In brief reply Mr. Rotich argued that the orders of the 27. 1.2009 are subject to the provisions of section 8 (3) and (5) of the Law Reform Act. He submitted that the provisions of the constitution cited do not apply, that the section 8 (3) and (5) of the Law Reform Act are not unconstitutional.
I have considered the Preliminary objection and the submissions by Counsel.
The suit herein is a judicial review application. The court on the 27. 1.2009 dismissed the suit when the ex-parte applicants failed to attend.
What calls for determination is whether the application by the ex-parte applications under the ordinary provisions of Order 9B Rule 8 and Section 3, 3A and 63 (e) the civil procedure rules is incompetent. Secondly, whether the court has jurisdiction to set aside the orders of the 27. 1.2009.
The Civil procedure Act save for Order 53 does not apply to judicial review applications. The substantive law for Judicial Review is the Law Reform Act (cap 26) Laws of Kenya.

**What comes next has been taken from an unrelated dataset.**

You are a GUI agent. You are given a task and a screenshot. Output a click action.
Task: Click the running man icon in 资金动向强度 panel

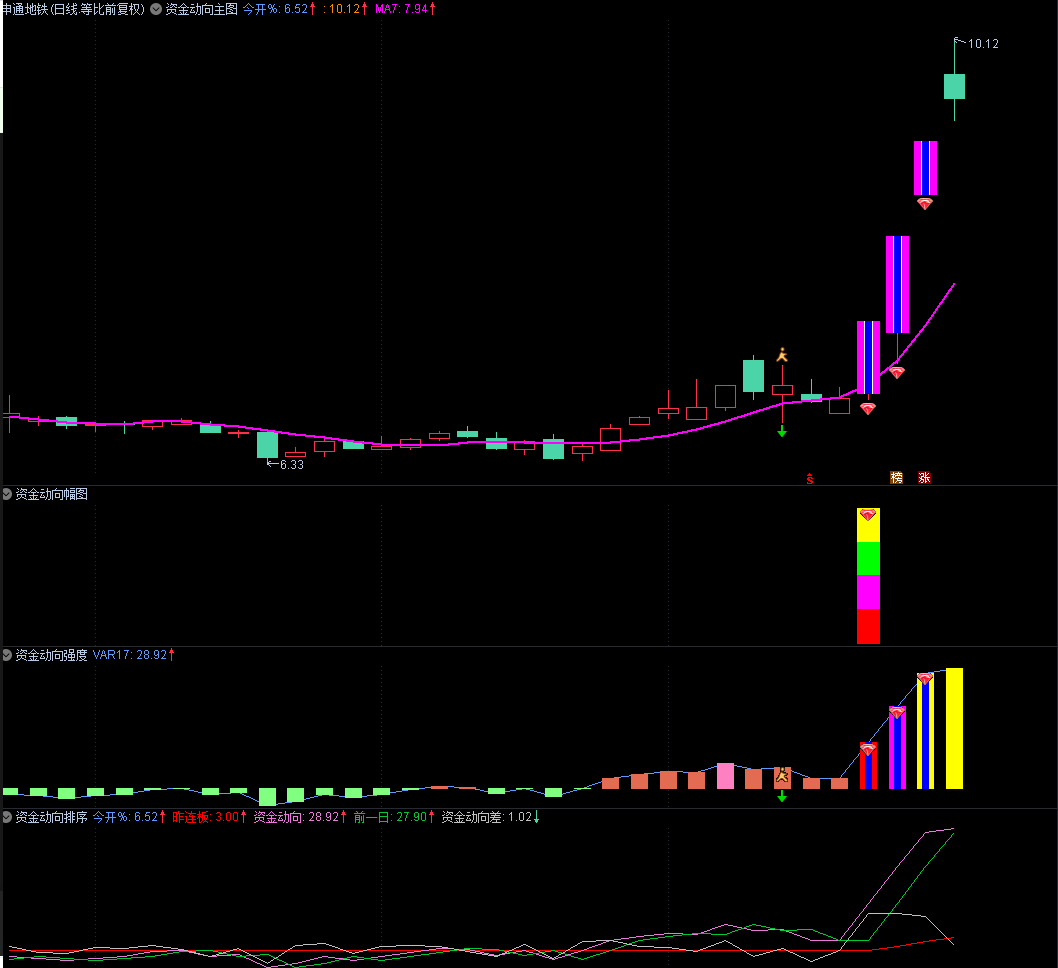pos(782,775)
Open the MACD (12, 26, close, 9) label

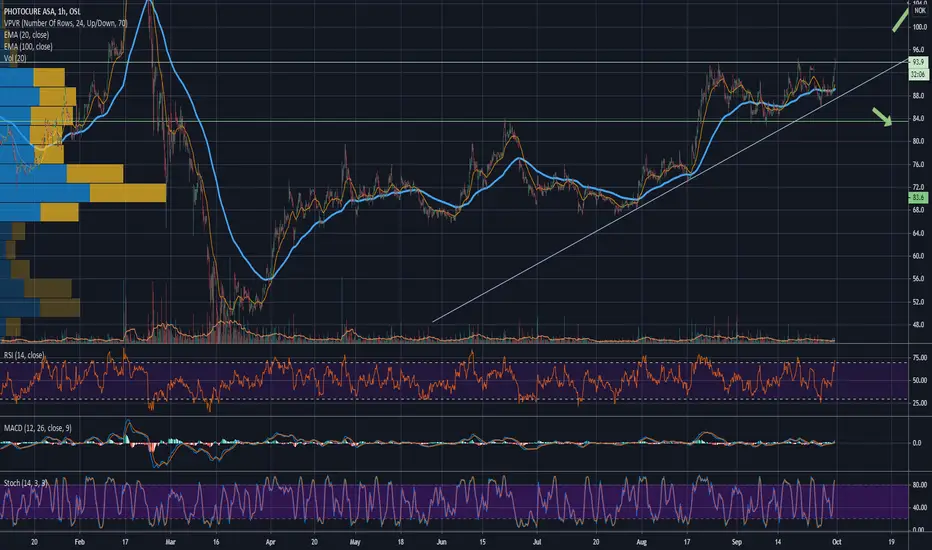click(x=37, y=428)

The Procedural Law is Order 53 of the Civil Procedure. In a litany cases the courts have held that the application of the Civil Procedure Act and Rules there under do not apply to Judicial Review Applications save for Order 53. The Court in Judicial Review application is exercising a special jurisdiction though of civil nature. I am persuaded that Order 9B Rule 8 and Section 3, 3A and 63 (e) the Civil Procedure rules are not applicable to judicial review application and the ex-parte applicants’ application is therefore incompetent.

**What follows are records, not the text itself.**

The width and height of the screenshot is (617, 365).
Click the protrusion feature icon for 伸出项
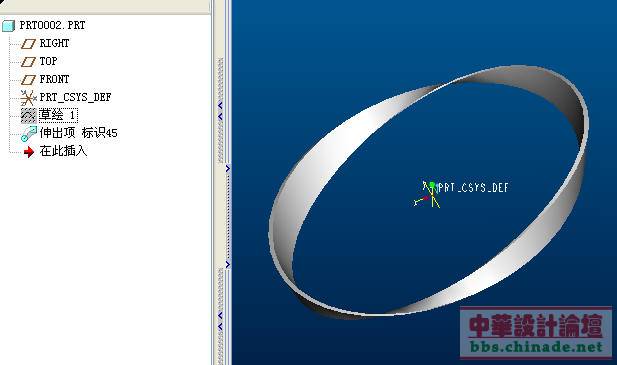tap(29, 134)
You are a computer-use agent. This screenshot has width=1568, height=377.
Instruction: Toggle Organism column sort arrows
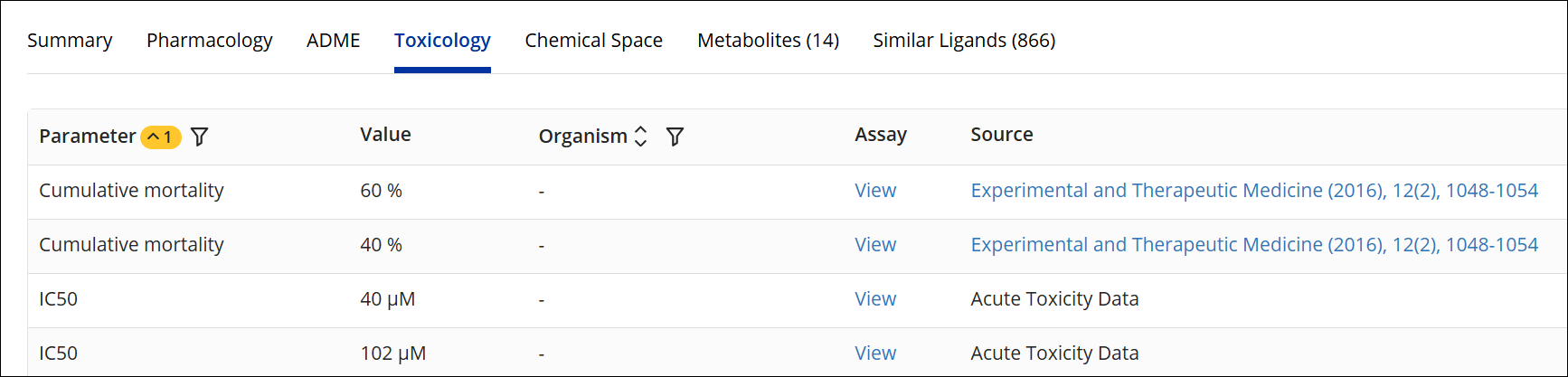point(641,137)
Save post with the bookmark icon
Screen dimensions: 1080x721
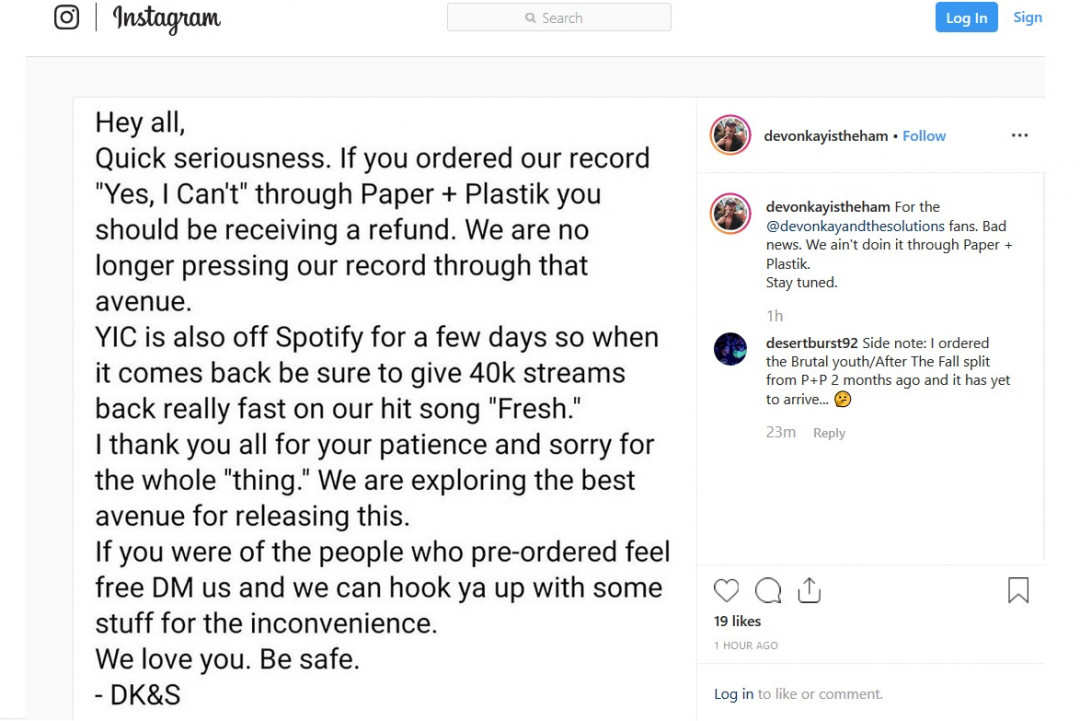tap(1018, 590)
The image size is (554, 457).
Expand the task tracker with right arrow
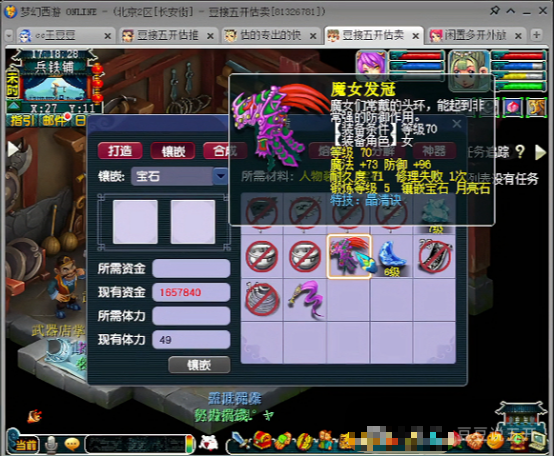point(540,152)
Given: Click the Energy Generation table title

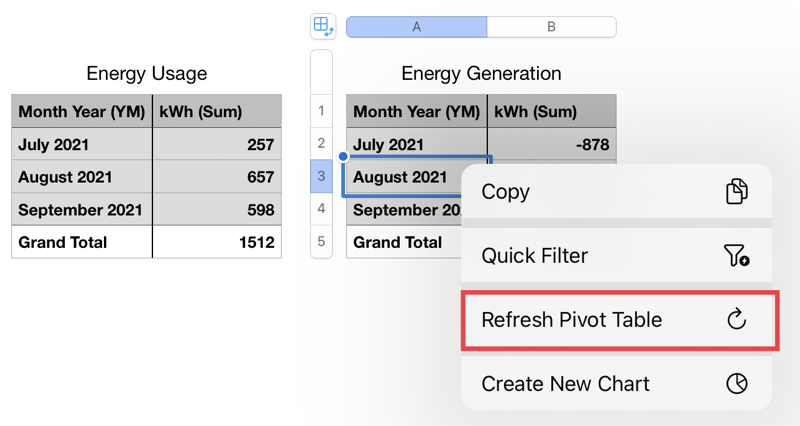Looking at the screenshot, I should coord(481,73).
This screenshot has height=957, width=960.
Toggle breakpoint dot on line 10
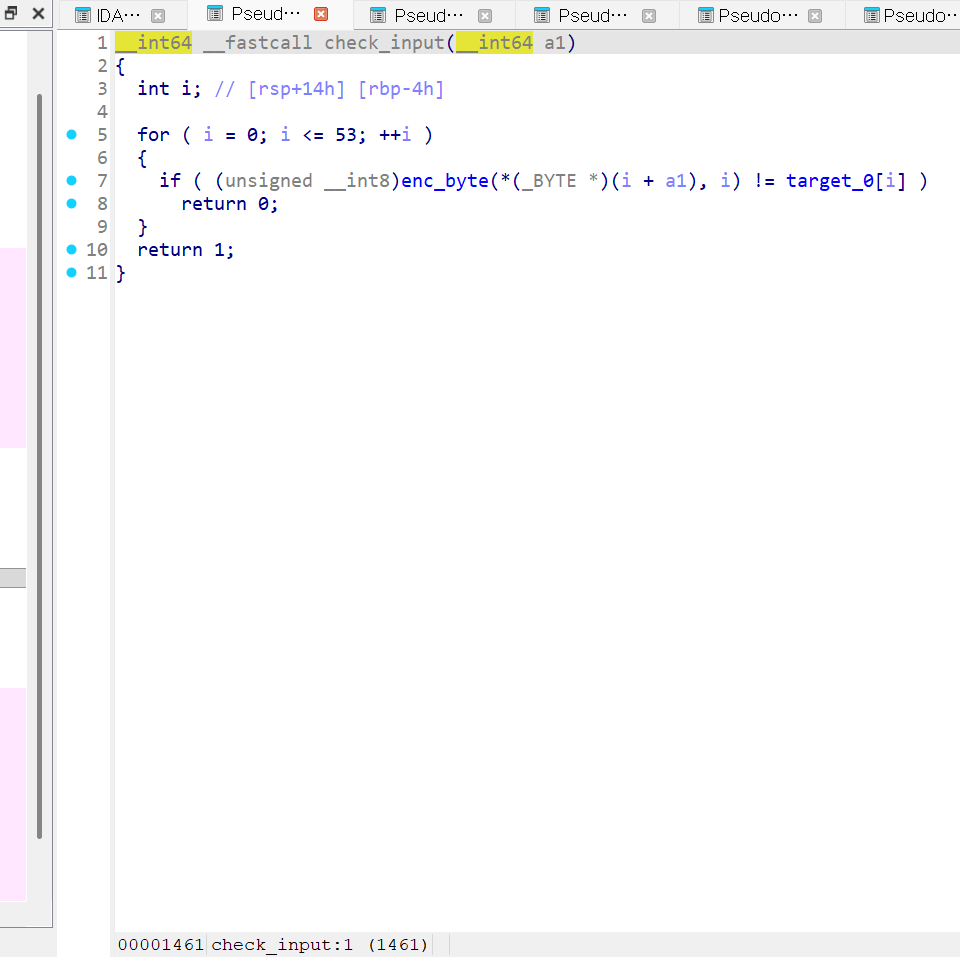72,249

It is the argument by counsel for the ex-parte applicants that since the substantive application has not been heard the order made by the court on the 27. 1.2009 is not of judicial review in nature. I am not convinced by this argument. The proceeding on which the order is founded was judicial review proceedings. Any order made by the court will definitely be an order anchored on the judicial review proceedings.

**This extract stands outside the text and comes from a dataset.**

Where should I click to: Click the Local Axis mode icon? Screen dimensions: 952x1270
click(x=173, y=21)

In the case of Republic VS. Minister For Local Government & Ano. Ex-parte Mwahima the court held that in interpreting section 8(3) and 8(5) of the Law Reform Act, once any review orders are made they become final and one can only attack the orders on appeal.
Section 8(5) of the Law Reform Act provides that:
“Any person aggrieved by an order made in the exercise of the Civil Jurisdiction of the High court under this section may appeal thereform to the Court of appeal”.
In the result this court cannot set aside the orders of the 27. 1.2009.
I am persuaded that the Preliminary objection is meritorious and I uphold the same. Consequently I strike the Ex-parte applicant’s application dated 13. 3.2009 with costs to the 3rd Respondent.
DATED AND SIGNED AT NAIROBI ON THIS 24TH DAY OF AUGUST 2012.
M.K IBRAHIM
JUDGE
DATED AND DELIVERED AT ELDORET ON THIS 10TH DAY OF OCTOBER 2012.
F.AZANGALALA
In the presence of: Mr. Namiti H/B for Mr.Cheptams for the Applicant and
Ms Wanjiku for the 1st and 2nd Respondents.